1997 Mazda MX-5 Miata: The Case for Analog
March 09, 2012
Maybe only a handful of readers will feel me on this one. Perhaps you traveling types who log mileage and fuel receipts. When we gas up our long- and short-term test cars, we log trip and odometer readings. Increasingly, this requires a trip into the digital world, which in many new cars means mystery sequences involving menus screens, steering wheel buttons and scroll wheels, buttons arrayed by your knees, or careful thumbing of those reset stems.
Inevitably, the car either needs to be running or in accessory mode, which is always a bummer when you start the transaction at the pump and realize you didn't memorize or jot down the odo reading (required to start the fuel flowing in our case).

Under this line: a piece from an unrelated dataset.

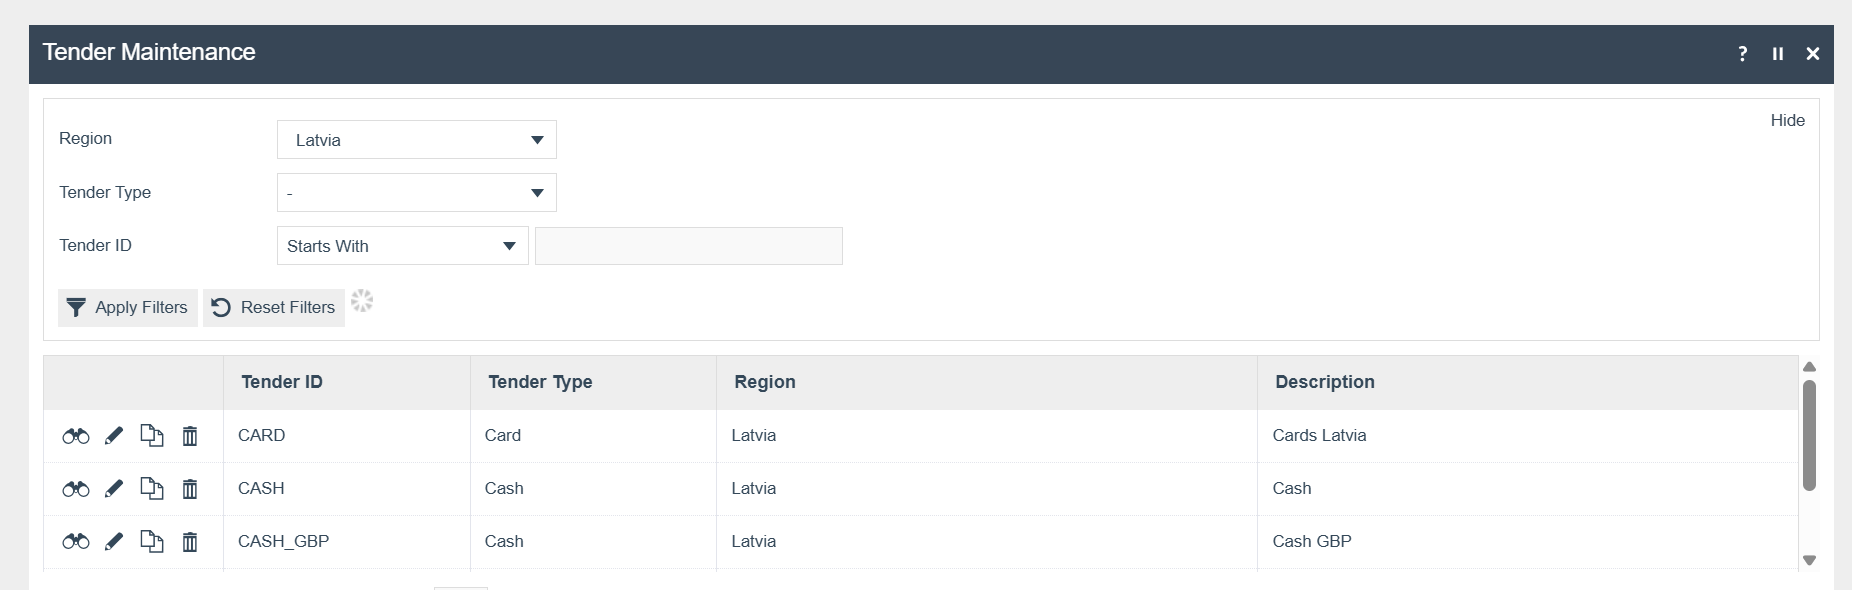Copy the CASH tender entry
The image size is (1852, 590).
click(152, 489)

Hence another of the old Miata's charms: analog odo and trip. There's no Trip B option, and sure, I guess odo tampering is a good enough reason to go -- and stay -- digital. As modern cars spiral down a bottomless rabbit hole of techery and conveniences, the most important issue facing the "human factors" designers and engineers is integrating simple with the sophisticated.
Adaptive cruise? Yes. Wafer-thin virtual touchscreen buttons to access my playlists? Shift paddles to reset the Trip D meter (one for the whole family) and average MPG? Boo.
Dan Frio, Automotive Editor @ 135,238 miles.